Add dry-run proposal

Author: kragniz

docs/proposals/puppet-wing-dry-run.rst

@@ -0,0 +1,140 @@
+.. vim:set ft=rst spell:
+
+#######################
+Puppet Dry Run Via Wing
+#######################
+
+Background
+==========
+
+Using puppet's noop mode we can perform a proper dry-run of the changes that be
+performed on cluster instances.
+
+See http://nrvale0.github.io/posts/the-basics-of-puppet-noop/ for an overview on noop mode.
+
+Glossary
+--------
+
+- **Puppet dry-run**: a puppet mode which calculates changes, but does not actually apply them to the instance.
+
+Problem
+-------
+
+Currently there is no way to verify what a ``puppet apply`` will do to nodes.
+In some situations, we would like to review the changes that Puppet would do on
+the system without actually applying them, to prevent causing destructive
+configuration changes.
+
+We need a way to represent applying a set of puppet manifests to an instance,
+and a way to view the output of an application.
+
+See:
+
+- https://github.com/jetstack/tarmak/issues/224
+
+Objective
+=========
+
+Verify puppet will make sensible and expected changes to the cluster when running::
+
+    $ tarmak cluster puppet-plan
+
+which complements ``cluster puppet-plan`` verifying Terraform changes.
+
+Changes
+=======
+
+To implement this, new objects will be added to Wing's API.
+
+New API objects
+---------------
+
+``PuppetManifest``
+******************
+
+A resource representing a set of puppet manifests to apply to an instance.
+
+This bundles together the source (S3, google Cloud Storage, etc) and
+verification of the source (a hash, PGP signature, etc).
+
+.. code-block:: yaml
+
+    kind: PuppetManifest
+    metadata:
+      name: example-manifest
+    hash: sha256:34242343
+    source:
+      s3:
+        bucketName: something
+        path: something-else/puppet.tar.gz
+
+The source will be structured similarly to kubernetes' ``VolumeSource``, with a
+field for each type of source.
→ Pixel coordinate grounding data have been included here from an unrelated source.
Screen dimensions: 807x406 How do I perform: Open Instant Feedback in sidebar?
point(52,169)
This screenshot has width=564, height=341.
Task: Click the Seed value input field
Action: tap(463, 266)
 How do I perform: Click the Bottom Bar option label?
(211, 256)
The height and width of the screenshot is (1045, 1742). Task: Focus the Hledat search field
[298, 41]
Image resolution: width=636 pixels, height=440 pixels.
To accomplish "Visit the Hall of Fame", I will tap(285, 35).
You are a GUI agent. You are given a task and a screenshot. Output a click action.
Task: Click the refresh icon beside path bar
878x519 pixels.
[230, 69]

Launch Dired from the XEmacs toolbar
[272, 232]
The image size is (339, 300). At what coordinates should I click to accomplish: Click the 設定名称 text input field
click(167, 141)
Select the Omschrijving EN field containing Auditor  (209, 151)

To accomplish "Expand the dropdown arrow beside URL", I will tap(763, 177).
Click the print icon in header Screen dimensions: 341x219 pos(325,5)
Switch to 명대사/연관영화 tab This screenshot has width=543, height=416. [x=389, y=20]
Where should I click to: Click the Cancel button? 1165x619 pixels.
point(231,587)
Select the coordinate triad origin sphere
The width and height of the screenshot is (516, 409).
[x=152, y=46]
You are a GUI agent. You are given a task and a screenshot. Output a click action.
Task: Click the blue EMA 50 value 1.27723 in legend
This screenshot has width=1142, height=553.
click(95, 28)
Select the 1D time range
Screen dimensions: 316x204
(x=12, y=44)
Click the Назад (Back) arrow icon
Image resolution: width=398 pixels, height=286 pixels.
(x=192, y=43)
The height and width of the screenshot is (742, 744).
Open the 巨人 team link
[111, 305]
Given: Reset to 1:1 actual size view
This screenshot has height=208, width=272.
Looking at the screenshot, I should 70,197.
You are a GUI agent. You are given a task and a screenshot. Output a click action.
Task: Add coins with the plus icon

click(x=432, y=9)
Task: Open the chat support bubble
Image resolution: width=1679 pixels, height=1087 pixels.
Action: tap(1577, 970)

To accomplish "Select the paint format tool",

For example, something like this in ``types.go``:
+
+.. code-block:: go
+
+    type ManifestSource struct {
+           S3 *S3ManifestSource `json:"s3ManifestSource"`
+    }
+
+    type S3ManifestSource struct {
+           BucketName string `json:"bucketName"`
+    }
+
+
+``PuppetJob``
+*************
+
+A resource representing the application of a ``PuppetManifest`` on an instance:
+
+.. code-block:: yaml
+
+    kind: PuppetJob
+    metadata:
+      name: example-job
+    spec:
+      manifestRef:
+        name: example-manifest
+      operation: "dry-run"
+      instanceID: 1234
+    status:
+      exitCode: 1
+      messages: ""
+
+This references a pre-existing ``PuppetManifest``, and performs the specified
+action on an instance.
+
+Changes to existing API objects
+-------------------------------
+
+``InstanceSpec`` will have a ``manifestRef`` field also linking to a ``PuppetManifest`` resource.
+This will be the manifest applied to the instance.
+
+Changes to tarmak CLI
+---------------------
+
+The tarmak CLI needs modification to add support for creating
+``PuppetManifest`` and ``PuppetJob`` resources.
+
+The planned workflow is to run::
+
+    $ tarmak cluster puppet-plan
+
+which creates ``PuppetJob`` resources for either a subset of instances of each
+type in the current cluster, or all instances. This blocks until
+``PuppetJob.Status.ExitCode`` for each created job is populated.
+
+It would be nice to filter and only display results based on the exit code of puppet, but it seems the exit code is always ``0`` when ``--noop`` is enabled::
+
+    https://tickets.puppetlabs.com/browse/PUP-686
+
+Notable items
+=============
+
+Concerns
+--------
+
+- Performing updates to puppet manifests will leave ``PuppetJob`` and
+  ``PuppetManifest`` resources hanging around. Should there be an automated clean
+  up process for stale items?
+- We need to think about how to handle ``PuppetJob`` resources timing out in the case of an instance failure during a plan.